53. A method as claimed in claim 32 wherein the metadata identifies a user interface definition.
54. A method as claimed in claim 53 wherein the user interface definition includes a variable name of data to be rendered in a presentation based on the second datastream.
55. A method as claimed in claim 53 wherein the user interface definition identifies screen position of data on a user interface display screen in a presentation to be rendered by the second datastream, and the metadata identifies the screen position of the data.
56. A method as claimed in claim 55 wherein the screen position is indicated by character row and column on the user interface display screen of a presentation rendered by the second datastream, and the metadata identifies the row and column of the respective data.
57. A method as claimed in claim 32 wherein the user interface definition includes a variable name associated with a data value, and the metadata identifies the variable name and data value.
58. A method as claimed in claim 32 wherein the metadata identifies a presentation screen rendered based on the second datastream.
59. A method comprising the steps of:
a) using metadata to extract elements of a presentation datastream; and
b) using the extracted elements by processing or storing the extracted elements in addition to rendering the presentation.
60. A method comprising the steps of:
a) generating a first datastream in a context of a first computing environment;
b) associating metadata with the first datastream to produce a second datastream;
c) transmitting the second datastream to a second computing environment;
d) receiving the second datastream at the second computing environment;
e) transforming the second datastream into a third datastream using the metadata, the third datastream in the context of a third computing environment; and
f) transmitting the third datastream to the third computing environment.
61. A method as claimed in claim 60 wherein the first and second datastreams are presentation datastreams.
62. A method as claimed in claim 60 wherein the third datastream is used for a purpose other than to render a presentation.
- - -
EXERCISE OBJECTIVE. According to the patent claims, how is the screen position of data indicated in claim 56?

[Stored items]
- - -
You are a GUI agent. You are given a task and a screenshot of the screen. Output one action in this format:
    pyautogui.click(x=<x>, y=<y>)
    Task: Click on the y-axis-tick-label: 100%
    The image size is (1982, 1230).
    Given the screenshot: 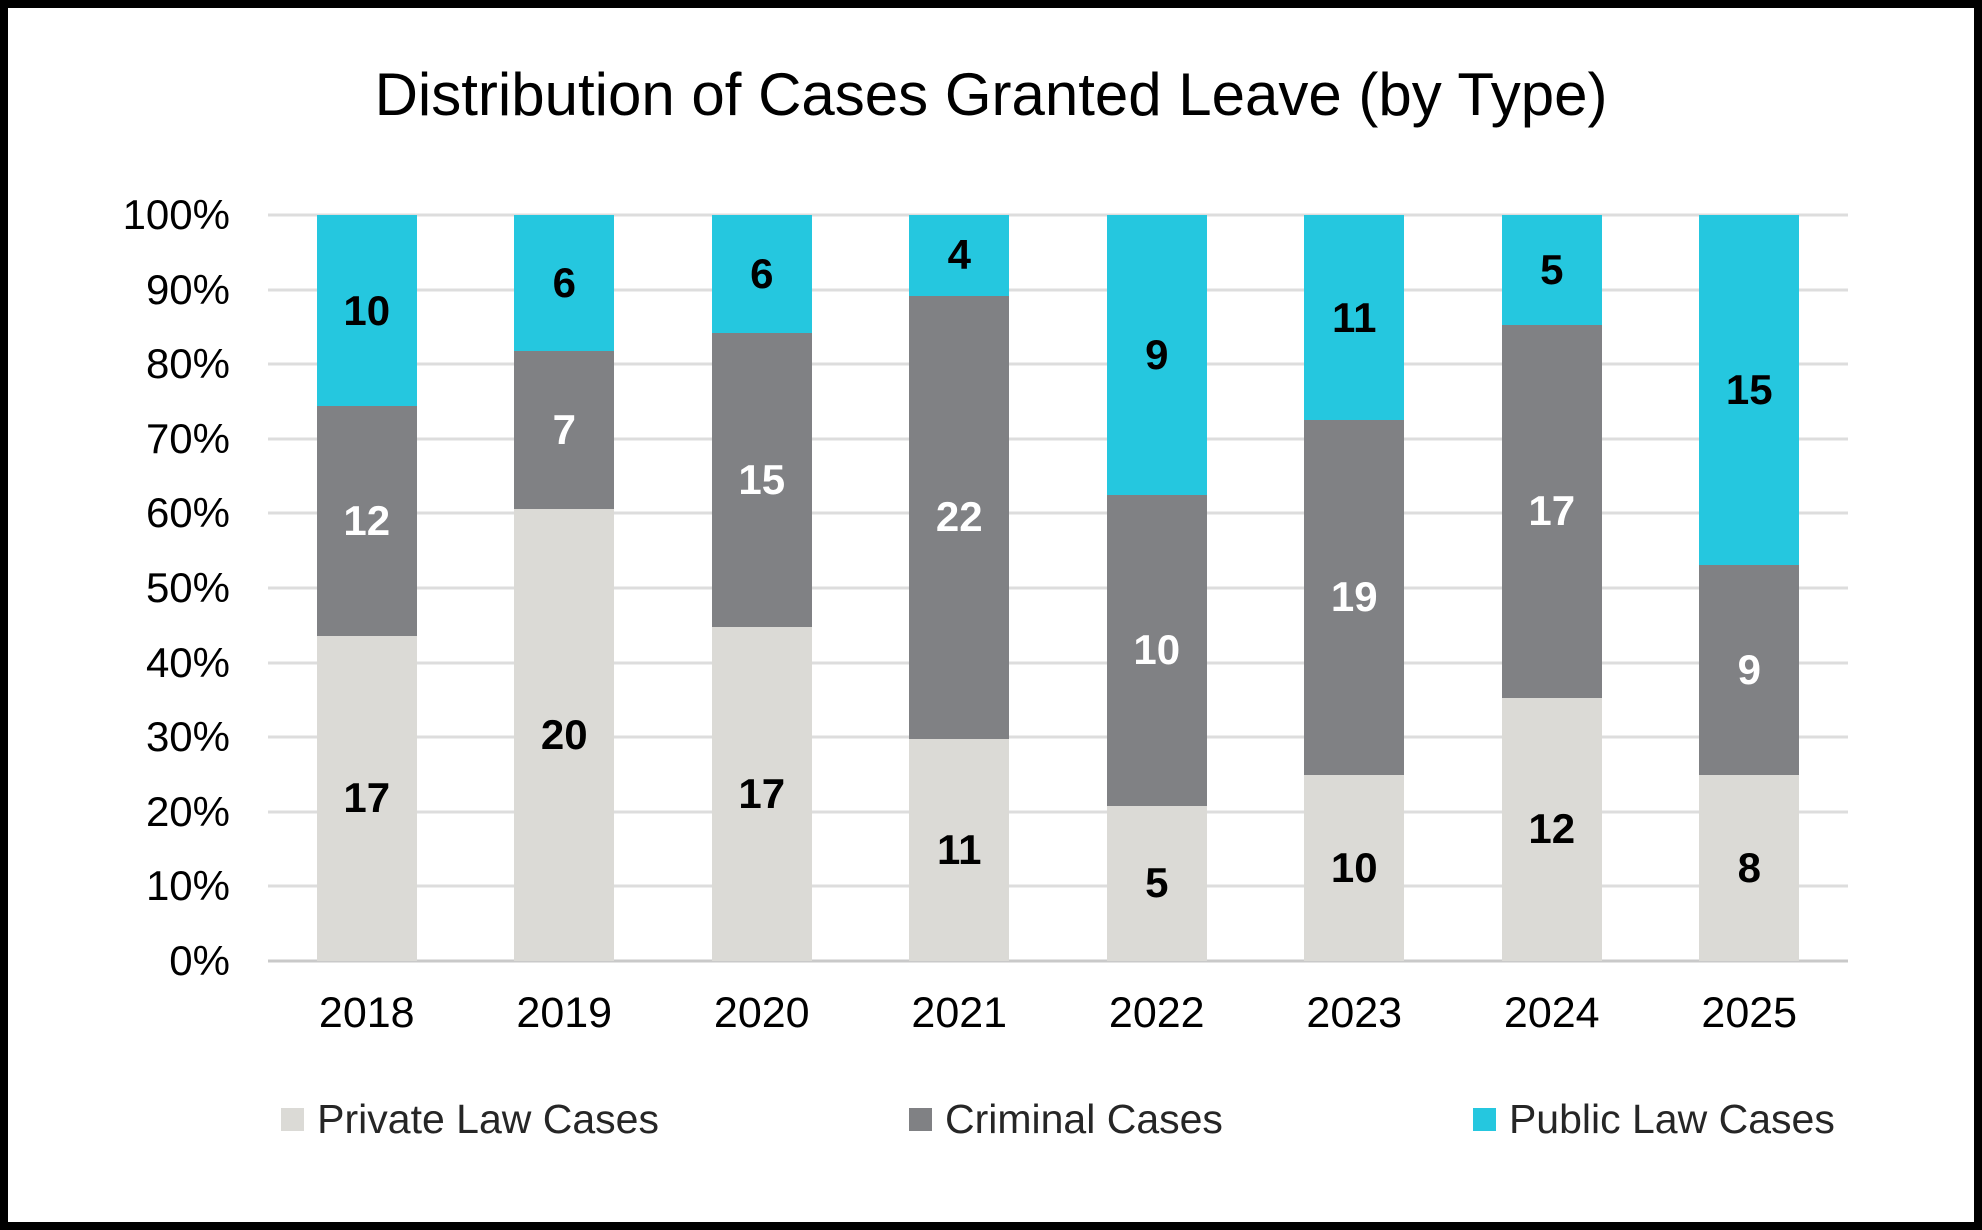 What is the action you would take?
    pyautogui.click(x=176, y=214)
- - -
SOLUTION BELOW. By character row and column on the user interface display screen.